*** Source material
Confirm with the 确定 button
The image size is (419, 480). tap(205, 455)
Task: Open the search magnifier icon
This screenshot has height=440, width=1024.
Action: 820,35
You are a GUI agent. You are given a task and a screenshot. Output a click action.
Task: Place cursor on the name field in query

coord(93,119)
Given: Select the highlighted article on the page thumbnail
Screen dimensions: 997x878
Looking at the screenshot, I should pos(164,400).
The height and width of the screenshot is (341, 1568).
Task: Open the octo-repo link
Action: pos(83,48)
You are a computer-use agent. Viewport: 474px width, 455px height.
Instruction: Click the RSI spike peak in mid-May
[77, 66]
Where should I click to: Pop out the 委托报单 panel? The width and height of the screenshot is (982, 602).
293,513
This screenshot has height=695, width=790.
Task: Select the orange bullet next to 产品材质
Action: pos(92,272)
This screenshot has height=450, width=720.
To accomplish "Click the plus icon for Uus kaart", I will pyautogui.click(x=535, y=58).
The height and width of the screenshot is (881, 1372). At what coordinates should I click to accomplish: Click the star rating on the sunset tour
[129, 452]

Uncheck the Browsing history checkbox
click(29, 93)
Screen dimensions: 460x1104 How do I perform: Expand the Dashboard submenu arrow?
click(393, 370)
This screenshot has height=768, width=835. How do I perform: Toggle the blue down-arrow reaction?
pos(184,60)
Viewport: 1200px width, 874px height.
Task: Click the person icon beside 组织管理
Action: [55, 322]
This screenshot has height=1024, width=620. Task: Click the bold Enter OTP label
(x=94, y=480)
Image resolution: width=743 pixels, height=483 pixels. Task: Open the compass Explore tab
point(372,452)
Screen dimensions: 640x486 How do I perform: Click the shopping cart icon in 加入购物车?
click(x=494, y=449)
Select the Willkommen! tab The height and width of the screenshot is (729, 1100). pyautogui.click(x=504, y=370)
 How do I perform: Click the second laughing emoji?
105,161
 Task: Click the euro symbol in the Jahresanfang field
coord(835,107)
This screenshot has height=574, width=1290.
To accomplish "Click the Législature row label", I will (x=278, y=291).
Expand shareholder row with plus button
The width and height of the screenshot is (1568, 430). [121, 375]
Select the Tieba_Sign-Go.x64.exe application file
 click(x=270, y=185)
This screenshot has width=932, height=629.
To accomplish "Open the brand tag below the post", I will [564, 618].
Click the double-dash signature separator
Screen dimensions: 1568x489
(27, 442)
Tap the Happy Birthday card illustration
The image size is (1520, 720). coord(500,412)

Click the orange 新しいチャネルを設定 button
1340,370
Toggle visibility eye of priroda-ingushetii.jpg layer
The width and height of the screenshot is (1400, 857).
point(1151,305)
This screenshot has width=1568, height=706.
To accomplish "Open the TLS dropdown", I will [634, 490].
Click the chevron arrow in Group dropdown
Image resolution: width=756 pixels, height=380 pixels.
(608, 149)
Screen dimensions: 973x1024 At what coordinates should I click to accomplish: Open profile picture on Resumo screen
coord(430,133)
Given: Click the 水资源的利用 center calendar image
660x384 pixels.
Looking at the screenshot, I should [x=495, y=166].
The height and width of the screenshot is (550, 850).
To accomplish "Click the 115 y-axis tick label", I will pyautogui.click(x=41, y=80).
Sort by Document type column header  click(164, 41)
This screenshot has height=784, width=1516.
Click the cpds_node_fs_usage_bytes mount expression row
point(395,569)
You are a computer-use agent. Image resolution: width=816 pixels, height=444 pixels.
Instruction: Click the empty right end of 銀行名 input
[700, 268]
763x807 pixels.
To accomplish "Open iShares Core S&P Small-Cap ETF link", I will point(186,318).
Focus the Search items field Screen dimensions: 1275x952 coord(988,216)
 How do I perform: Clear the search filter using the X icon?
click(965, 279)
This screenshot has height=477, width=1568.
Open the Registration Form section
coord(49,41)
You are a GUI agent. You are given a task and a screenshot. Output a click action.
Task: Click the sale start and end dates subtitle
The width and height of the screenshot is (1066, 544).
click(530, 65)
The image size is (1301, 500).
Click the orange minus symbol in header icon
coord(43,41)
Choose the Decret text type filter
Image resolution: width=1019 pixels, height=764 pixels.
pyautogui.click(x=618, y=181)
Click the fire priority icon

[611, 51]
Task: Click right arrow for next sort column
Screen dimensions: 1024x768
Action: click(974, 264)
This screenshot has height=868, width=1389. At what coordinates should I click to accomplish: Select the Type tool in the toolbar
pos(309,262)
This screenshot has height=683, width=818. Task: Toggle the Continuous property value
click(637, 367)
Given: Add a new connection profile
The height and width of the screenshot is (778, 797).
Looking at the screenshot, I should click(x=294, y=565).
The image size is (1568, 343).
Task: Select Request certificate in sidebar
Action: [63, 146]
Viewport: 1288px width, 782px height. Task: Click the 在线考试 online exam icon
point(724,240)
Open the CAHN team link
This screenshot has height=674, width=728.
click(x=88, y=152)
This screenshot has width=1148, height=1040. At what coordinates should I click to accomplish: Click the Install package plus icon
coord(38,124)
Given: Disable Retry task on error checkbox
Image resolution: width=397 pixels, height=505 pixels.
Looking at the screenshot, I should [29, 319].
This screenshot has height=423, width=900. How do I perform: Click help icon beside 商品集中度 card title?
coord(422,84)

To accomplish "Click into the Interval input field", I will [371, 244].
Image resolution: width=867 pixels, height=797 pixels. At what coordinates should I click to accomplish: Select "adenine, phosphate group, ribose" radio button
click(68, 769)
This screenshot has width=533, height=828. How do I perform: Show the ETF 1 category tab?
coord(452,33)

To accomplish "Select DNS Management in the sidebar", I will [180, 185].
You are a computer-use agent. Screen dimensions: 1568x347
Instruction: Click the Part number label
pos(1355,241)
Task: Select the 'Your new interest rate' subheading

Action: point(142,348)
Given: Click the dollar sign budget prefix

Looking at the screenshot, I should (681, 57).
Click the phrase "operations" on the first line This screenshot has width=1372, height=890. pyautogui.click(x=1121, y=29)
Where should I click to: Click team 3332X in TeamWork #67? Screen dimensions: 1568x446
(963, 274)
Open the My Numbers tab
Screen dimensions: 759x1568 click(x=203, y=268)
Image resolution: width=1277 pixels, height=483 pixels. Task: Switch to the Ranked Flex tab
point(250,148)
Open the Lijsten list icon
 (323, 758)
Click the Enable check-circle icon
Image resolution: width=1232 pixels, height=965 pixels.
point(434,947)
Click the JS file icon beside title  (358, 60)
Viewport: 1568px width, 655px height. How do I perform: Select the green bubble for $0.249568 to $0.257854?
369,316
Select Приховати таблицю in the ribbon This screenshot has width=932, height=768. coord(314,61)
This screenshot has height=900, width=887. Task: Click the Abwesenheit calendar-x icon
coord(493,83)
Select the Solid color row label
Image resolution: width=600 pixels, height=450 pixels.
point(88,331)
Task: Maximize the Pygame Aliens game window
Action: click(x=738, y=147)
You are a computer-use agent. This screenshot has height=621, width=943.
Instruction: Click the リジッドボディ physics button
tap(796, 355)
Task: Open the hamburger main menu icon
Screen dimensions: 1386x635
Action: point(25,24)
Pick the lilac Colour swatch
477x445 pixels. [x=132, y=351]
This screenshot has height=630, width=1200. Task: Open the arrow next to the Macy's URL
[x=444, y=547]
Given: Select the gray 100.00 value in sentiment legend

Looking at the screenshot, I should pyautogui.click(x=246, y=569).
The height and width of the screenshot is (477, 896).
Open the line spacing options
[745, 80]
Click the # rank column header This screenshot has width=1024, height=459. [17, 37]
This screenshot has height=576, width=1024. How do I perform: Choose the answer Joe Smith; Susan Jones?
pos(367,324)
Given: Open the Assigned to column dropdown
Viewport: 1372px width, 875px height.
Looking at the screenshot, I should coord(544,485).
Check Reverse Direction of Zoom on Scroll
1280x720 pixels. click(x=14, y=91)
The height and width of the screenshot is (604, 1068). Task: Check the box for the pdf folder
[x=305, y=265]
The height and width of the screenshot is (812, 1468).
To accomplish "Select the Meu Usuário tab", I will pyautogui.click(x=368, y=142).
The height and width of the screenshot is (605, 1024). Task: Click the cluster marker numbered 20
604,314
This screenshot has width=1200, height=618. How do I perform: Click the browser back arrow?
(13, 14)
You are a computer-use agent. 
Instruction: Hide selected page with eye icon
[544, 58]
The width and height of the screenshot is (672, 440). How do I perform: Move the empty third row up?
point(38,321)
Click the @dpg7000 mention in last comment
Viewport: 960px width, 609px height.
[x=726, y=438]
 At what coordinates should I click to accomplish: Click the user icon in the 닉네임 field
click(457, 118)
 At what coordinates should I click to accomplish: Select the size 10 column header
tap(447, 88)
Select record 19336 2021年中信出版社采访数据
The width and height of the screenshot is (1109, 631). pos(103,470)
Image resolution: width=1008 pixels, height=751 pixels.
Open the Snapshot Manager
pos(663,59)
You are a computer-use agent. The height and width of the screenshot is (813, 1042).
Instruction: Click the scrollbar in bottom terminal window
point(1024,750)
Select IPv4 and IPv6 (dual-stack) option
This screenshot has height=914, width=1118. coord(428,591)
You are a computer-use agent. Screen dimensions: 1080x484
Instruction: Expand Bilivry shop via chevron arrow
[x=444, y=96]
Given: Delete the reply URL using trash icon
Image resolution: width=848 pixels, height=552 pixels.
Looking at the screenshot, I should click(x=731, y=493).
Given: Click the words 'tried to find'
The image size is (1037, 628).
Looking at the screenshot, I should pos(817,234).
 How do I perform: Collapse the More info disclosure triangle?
******
→ What is required
How many lines above contain the word "dropdown"? Reply with only the number.

→ Exercise result
3